Photonics startups gaining traction in funding rounds

Computer technology that uses photons rather than electric currents for processing, which a few years ago were only research projects, are now gaining traction with such startups gaining big funding.

The latest case in point is Ayar Labs, a startup that is developing silicon photonics, which said it has raised $130 million from investors including chip giant Nvidia Corp.

While transistor-based silicon chips have boosted computing power exponentially over the last decades with transistors reaching the width of several atoms, is it becoming increasingly hard to make something so miniscule, since with transistors getting small, the risks of signal bleeding gets higher.

Moore’s law, which said that every two years the density of the transistors on a chip would double and bring down costs, is now seeing a slow down, with the industry pushing to seek new solutions to handle the increasingly heavy requirements of artificial intelligence computing.

Data from PitchBook shows in 2021, photonics startups raised more than $750 million, doubling that of the previous year. In 2016 they had raised around $18 million.

“A.I. is growing like crazy and taking over large parts of the data center,” said Ayar Labs CEO Charles Wuischpard. “The data movement challenge and the energy consumption in that data movement is a big, big issue.”

The challenge comes from the fact that large machine-learning algorithms can utilize hundreds or thousands of chips for computing, causing a bottleneck on the speed of data transmission between chips or servers using current electrical methods.

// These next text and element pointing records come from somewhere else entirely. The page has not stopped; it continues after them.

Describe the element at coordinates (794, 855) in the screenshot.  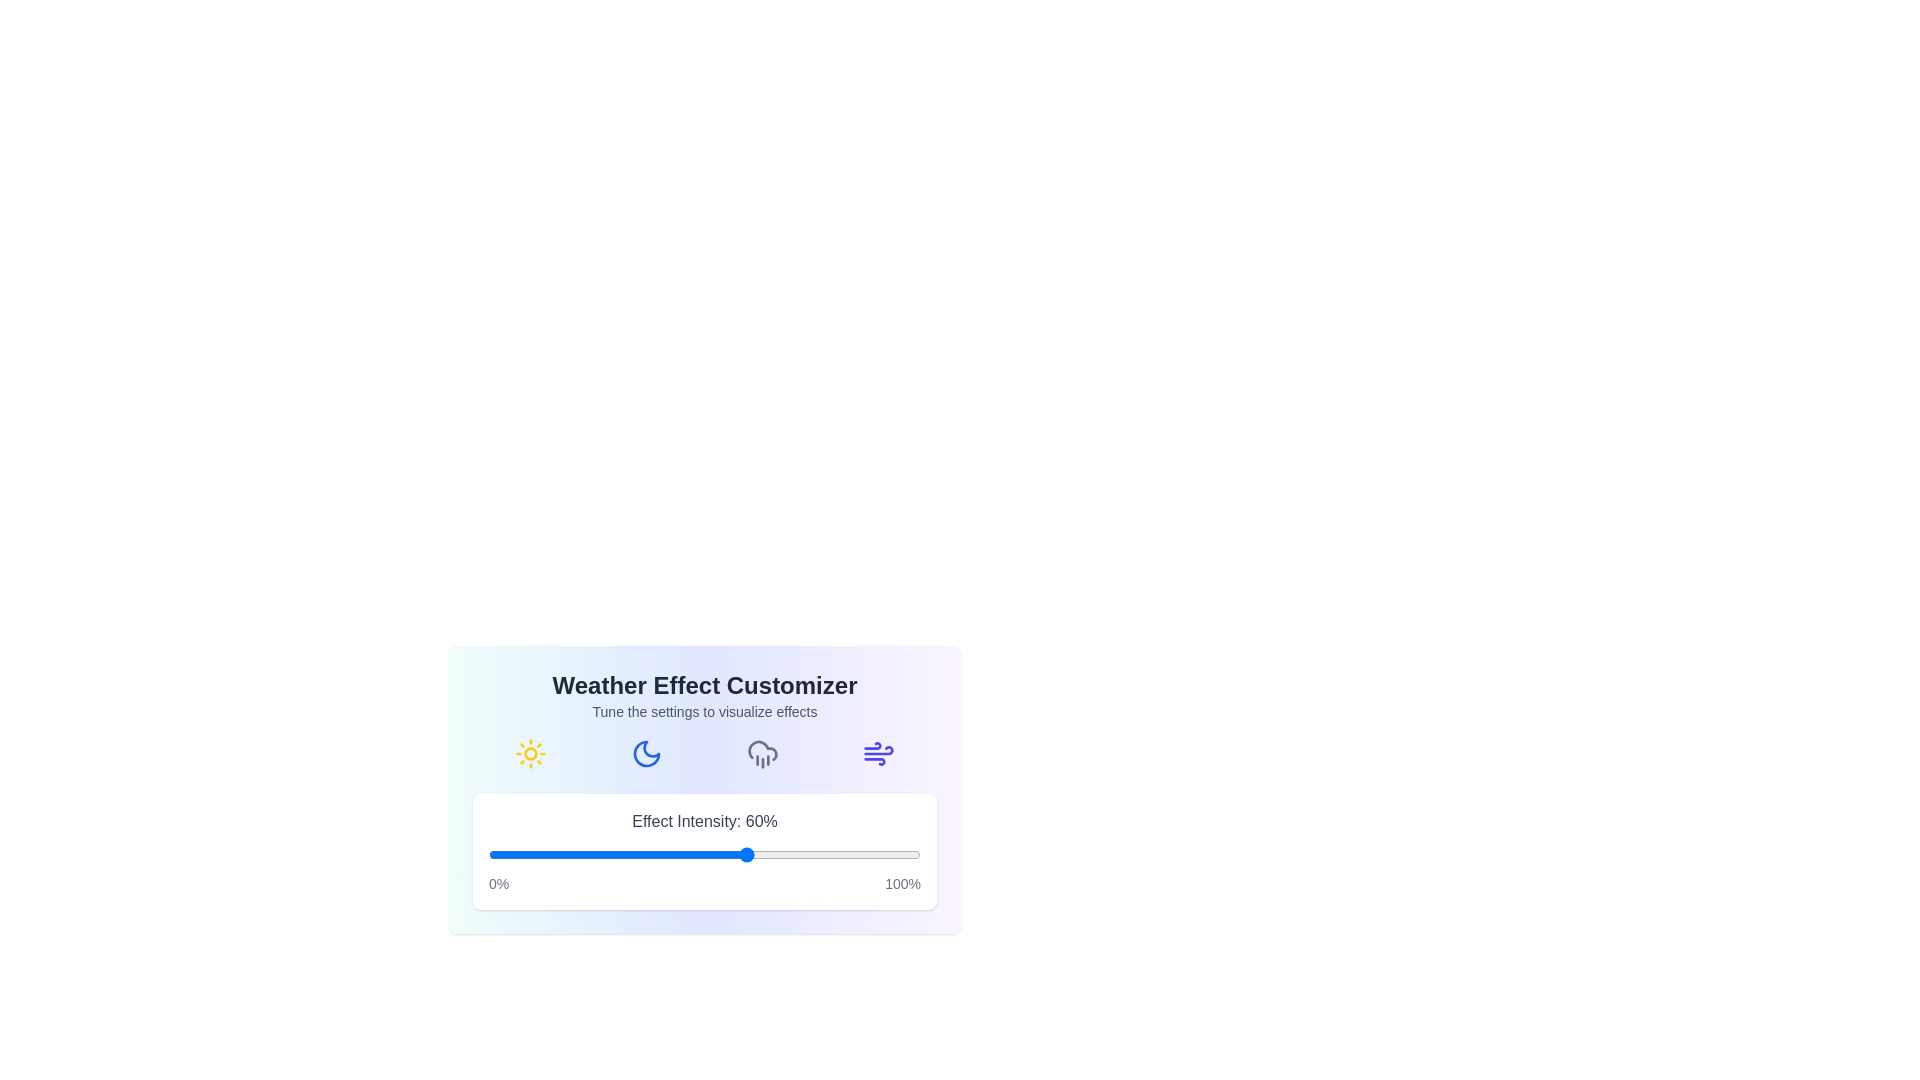
I see `the effect intensity` at that location.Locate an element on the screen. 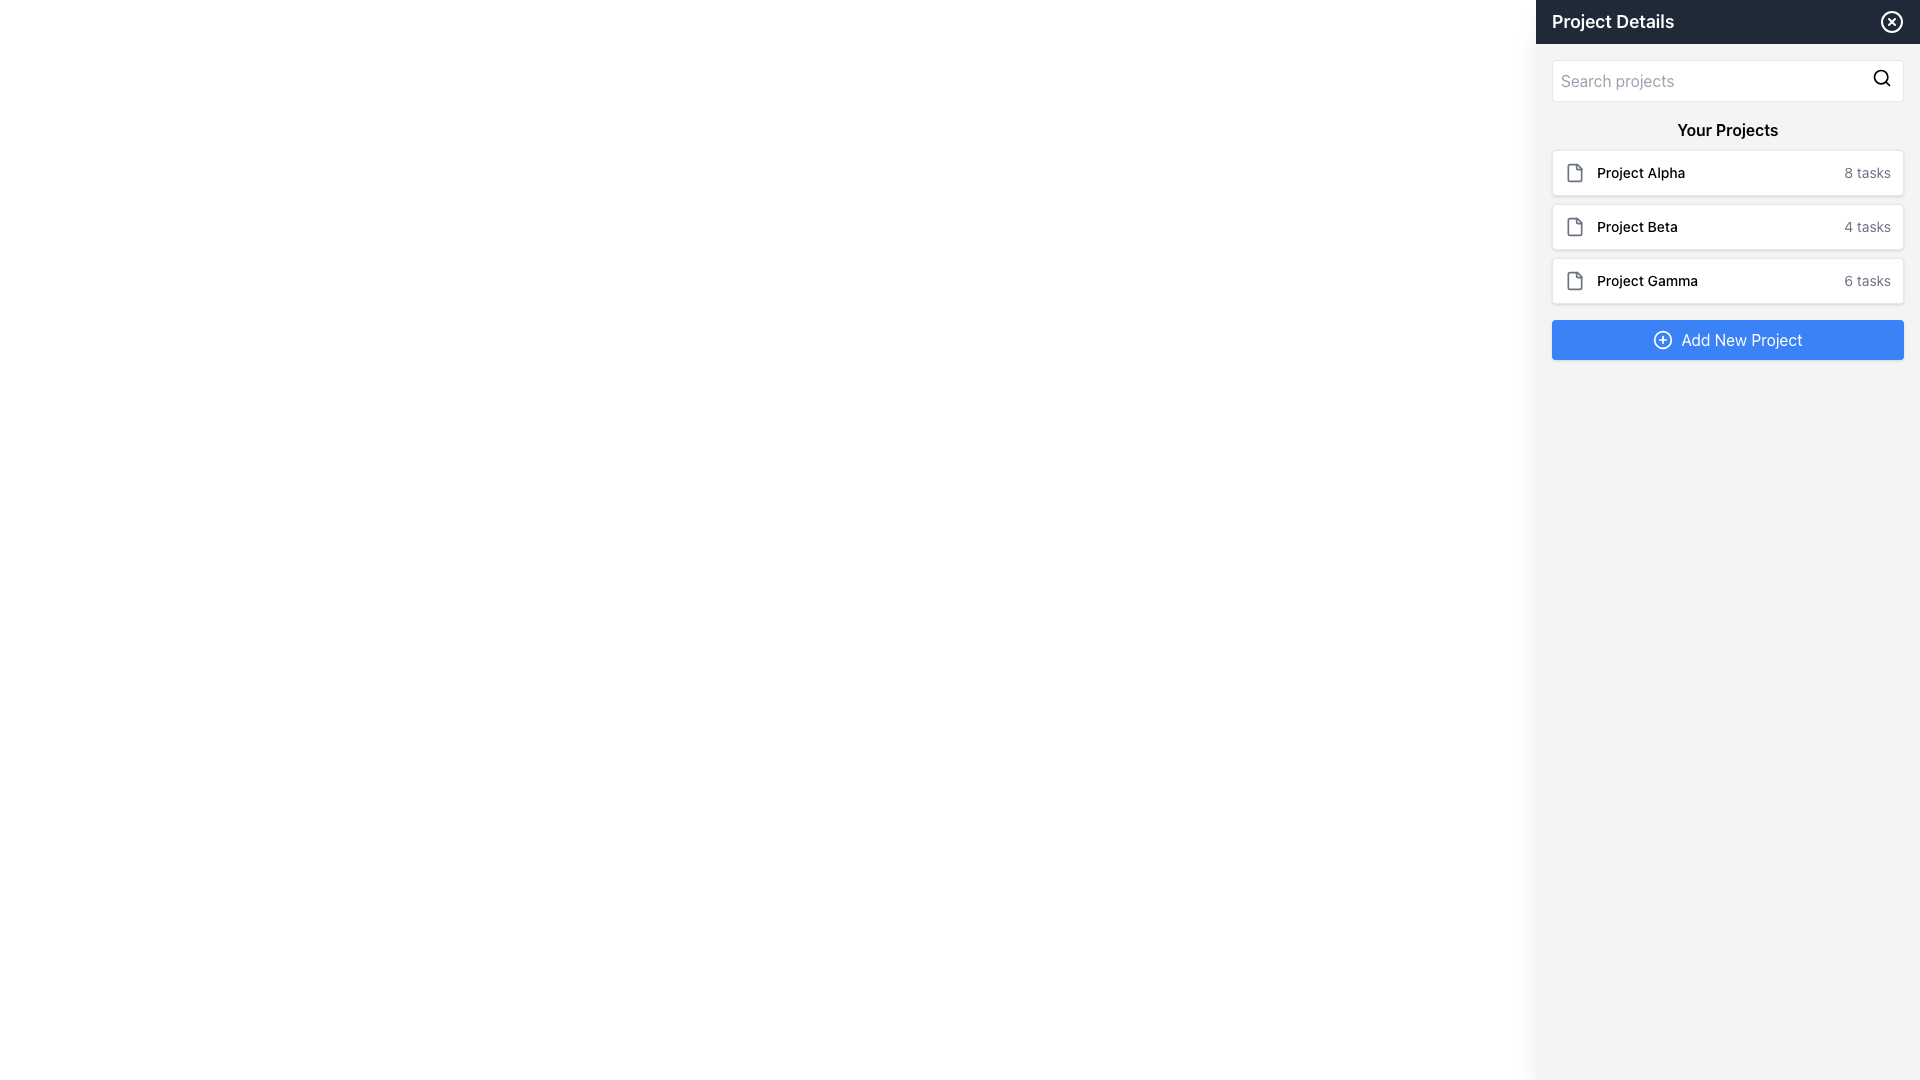 The image size is (1920, 1080). the circular close button with an 'X' symbol located at the top-right corner of the 'Project Details' header bar is located at coordinates (1890, 22).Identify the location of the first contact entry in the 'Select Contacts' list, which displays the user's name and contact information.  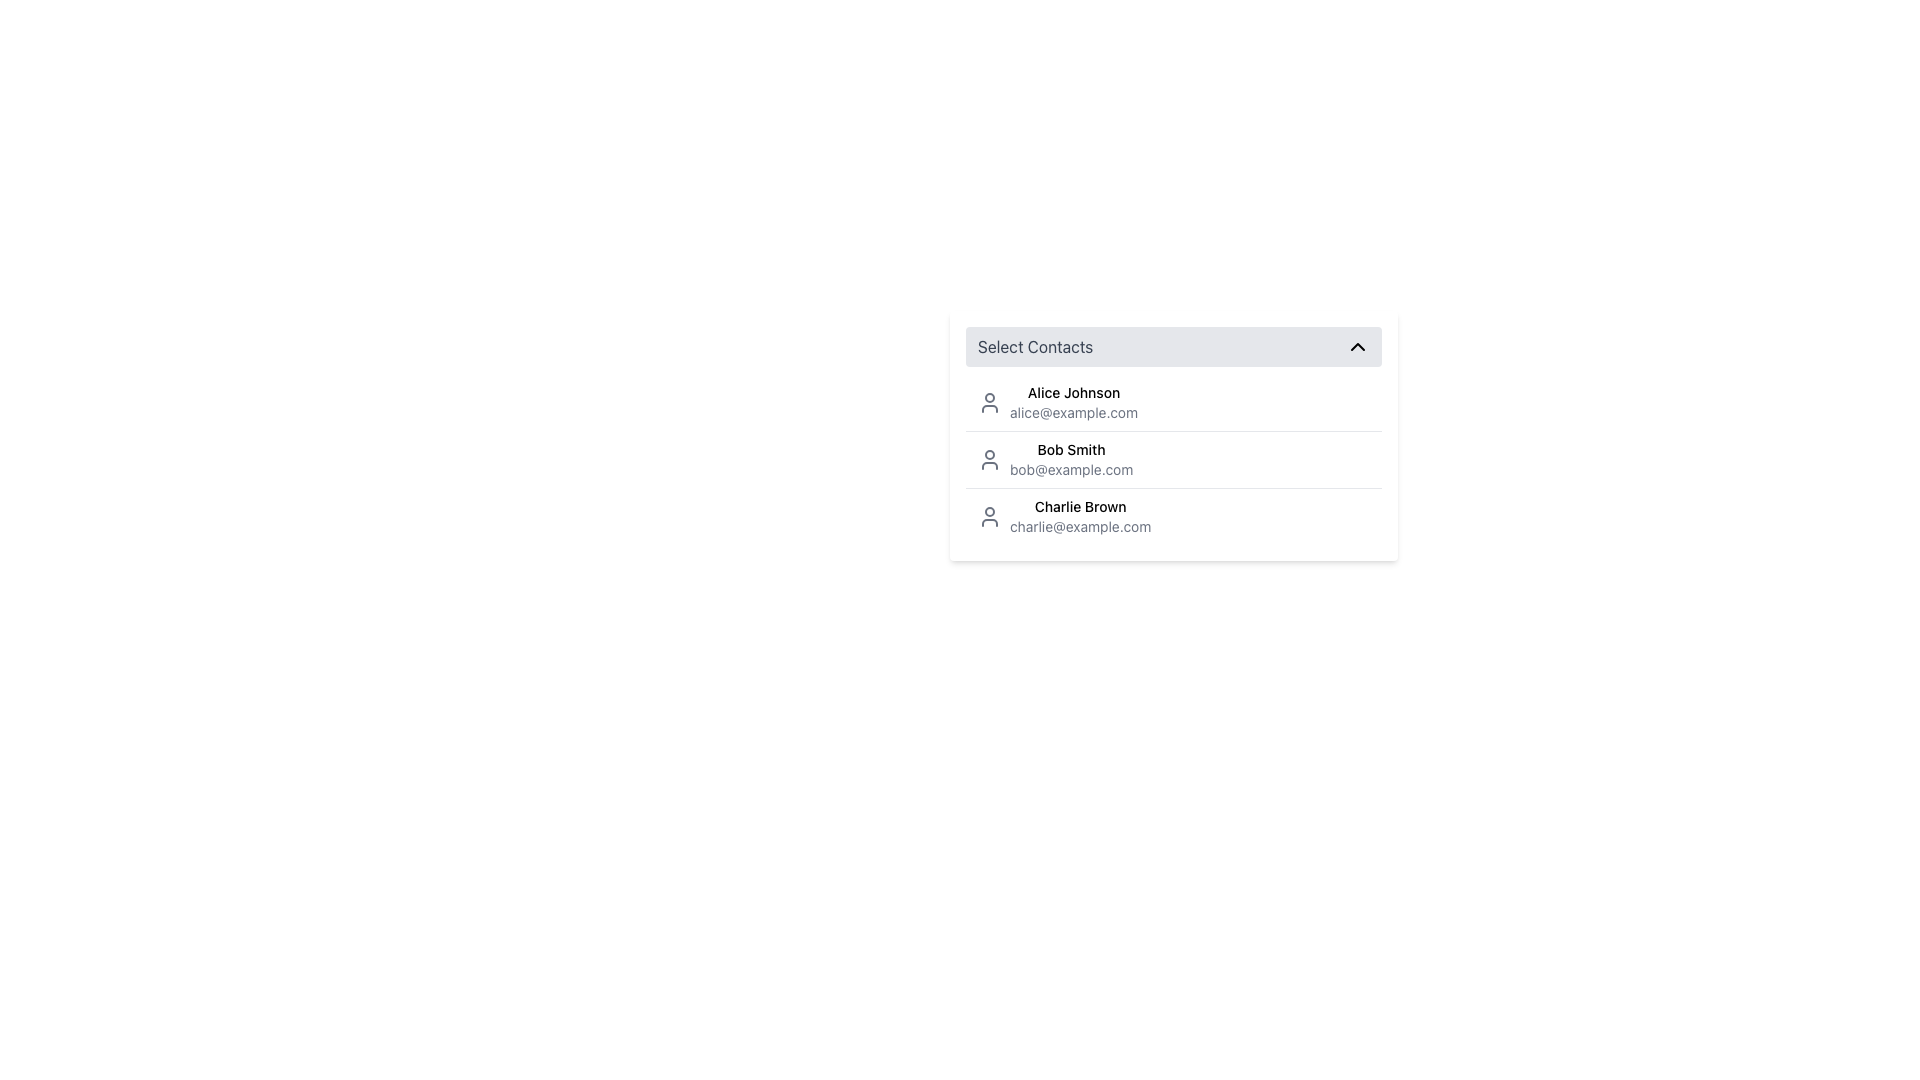
(1057, 402).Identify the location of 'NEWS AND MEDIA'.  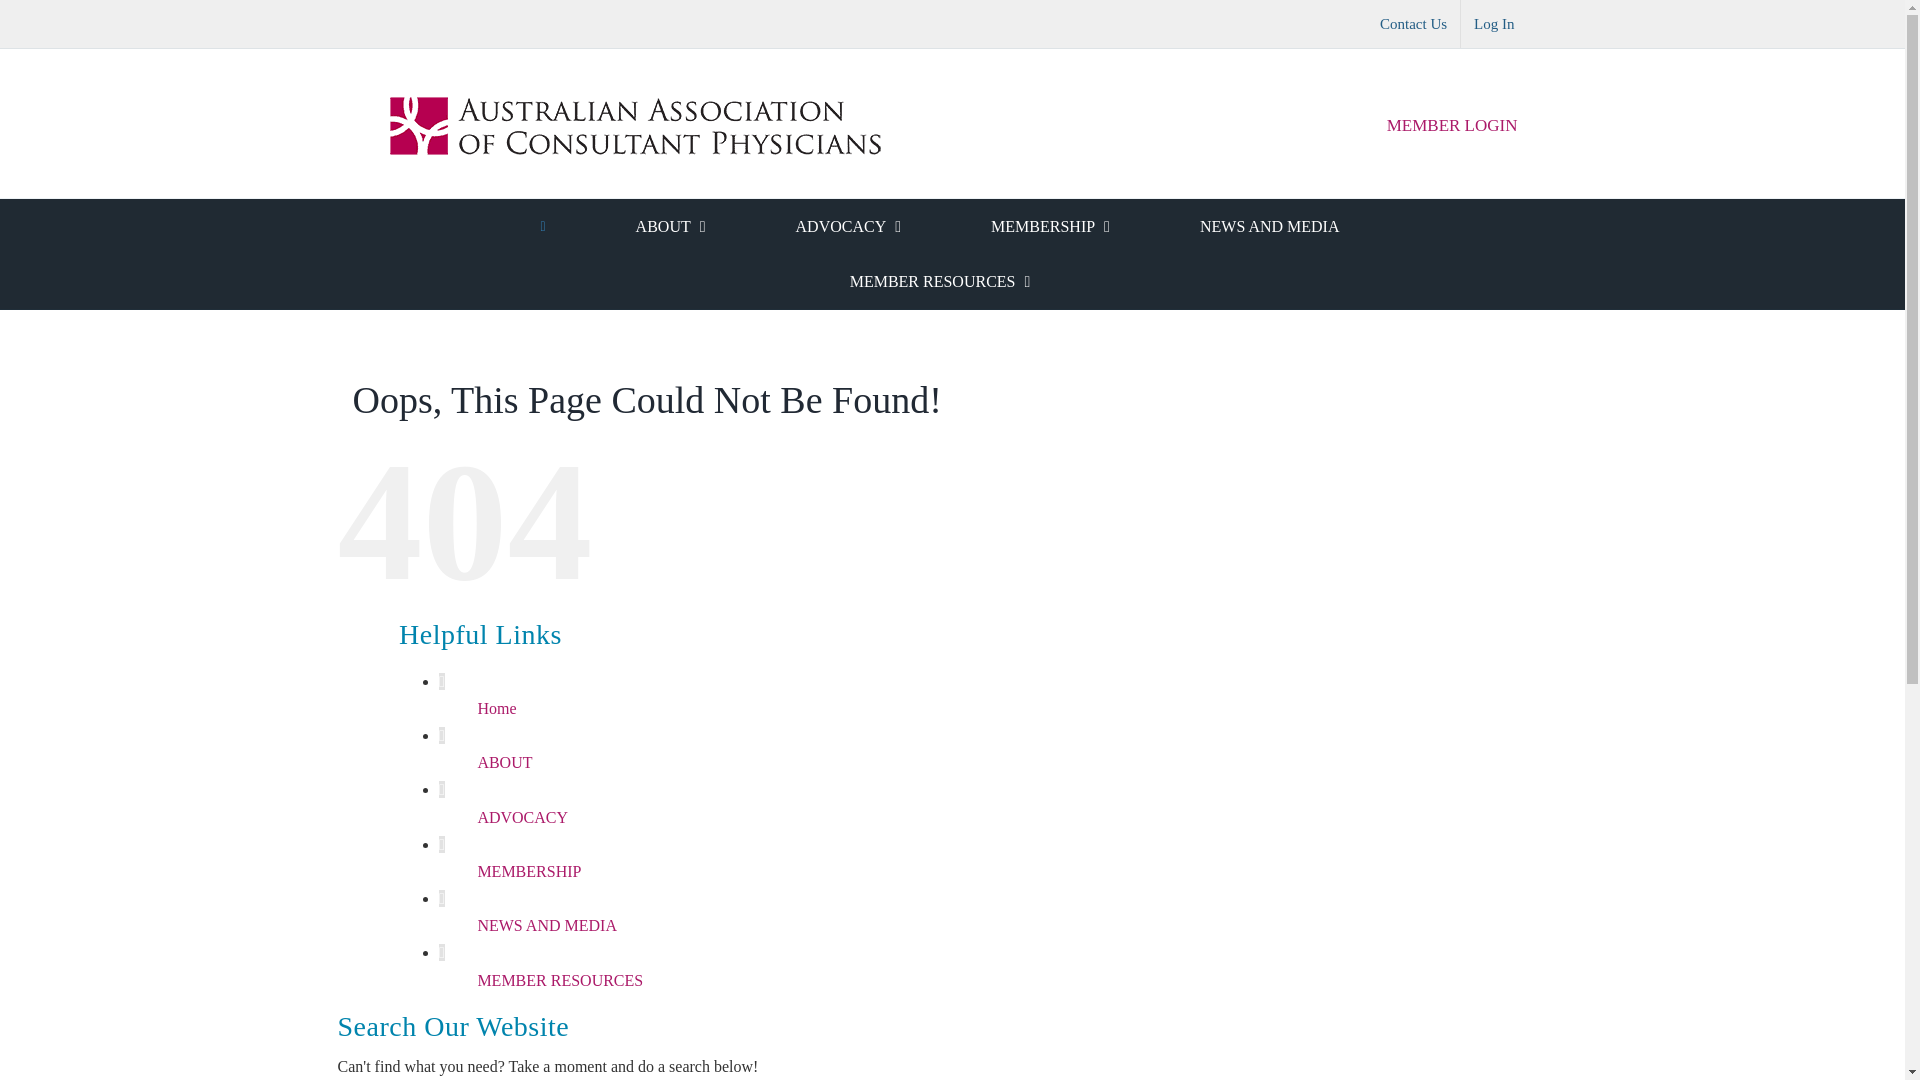
(1268, 225).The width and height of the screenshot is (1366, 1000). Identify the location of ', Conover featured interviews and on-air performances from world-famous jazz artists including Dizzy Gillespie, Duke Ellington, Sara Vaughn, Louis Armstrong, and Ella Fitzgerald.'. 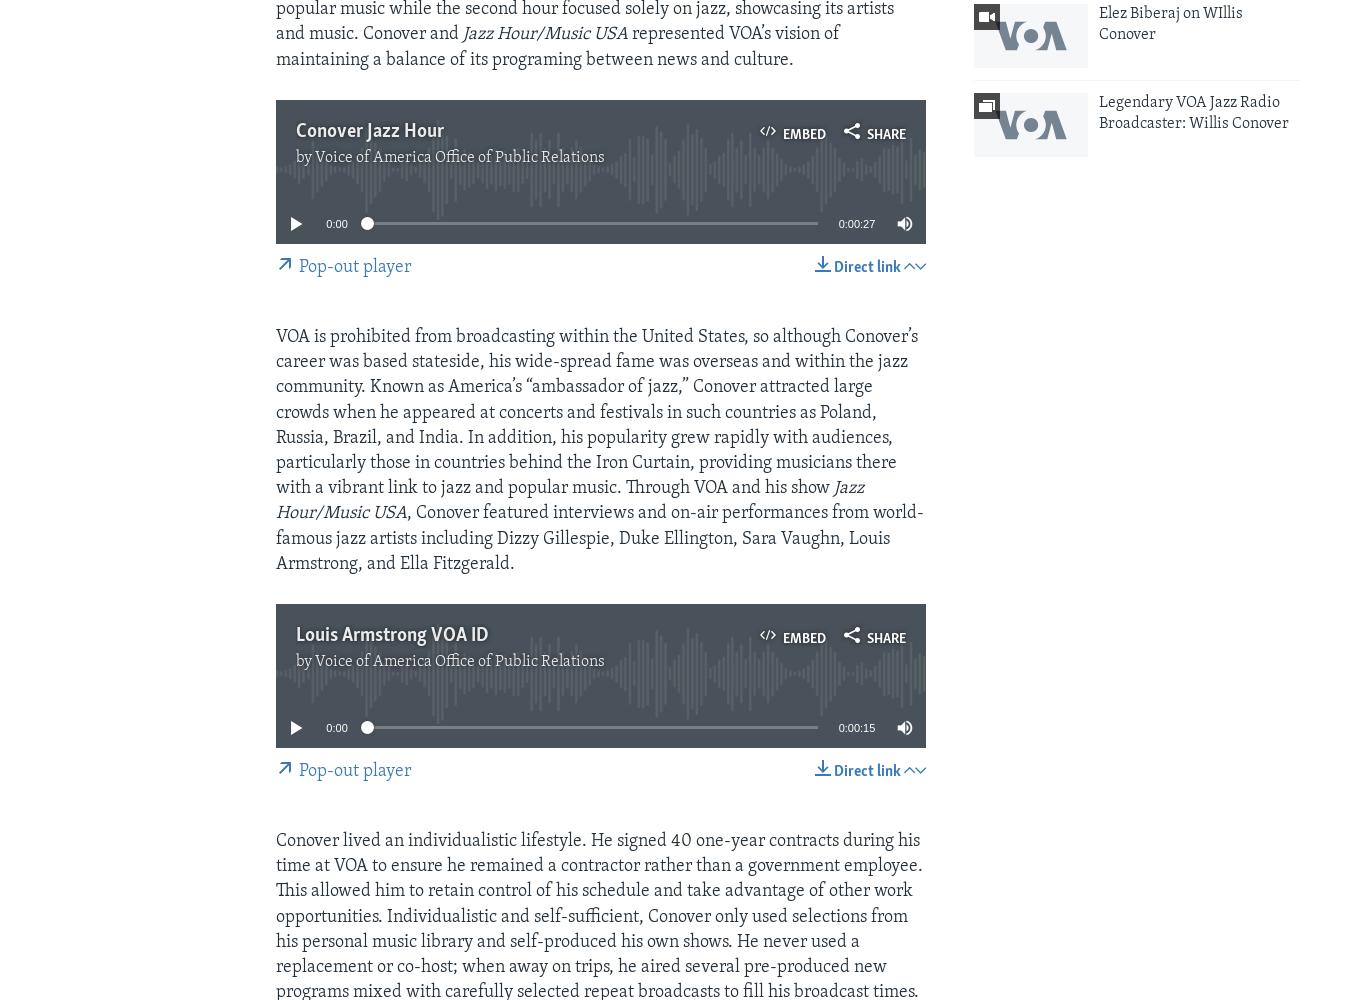
(275, 538).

While photons are used to transmit data in fiber-optic cables, including undersea cables, for decades, bringing them to the chip level is hard since devices used for creating light or controlling it have not been as easy to shrink like transistors.

By 2025, Brendan Burke, PitchBook’s senior emerging technology analyst expects silicon photonics to become common hardware in data centers; as per his estimate, the market for silicon photonics will reach $3 billion by then, similar to the market size of A.I. graphic chips in 2020.

Not only are startups pushing the boundaries of silicon photonics, semiconductor manufacturers are also gearing up to use their silicon chip-making technology for photonics.

According to Amir Faintuch, the Head of Computing and Wired Infrastructure at GlobalFoundries. collaboration with PsiQuantum, Ayar, and Lightmatter has helped build up a silicon photonics manufacturing platform for others to use.

Peter Barrett, founder of venture capital firm Playground Global, who is also an investor in Ayar Labs and PsiQuantum, said, he believes in the long-term prospects for silicon photonics for speeding up computing is strong, but the road ahead is long.

“What the Ayar Labs guys do so well … is they solved the data interconnect problem for traditional high-performance (computing),” said Barrett. “But it’s going to be a while before we have pure digital photonic compute for non-quantum systems.”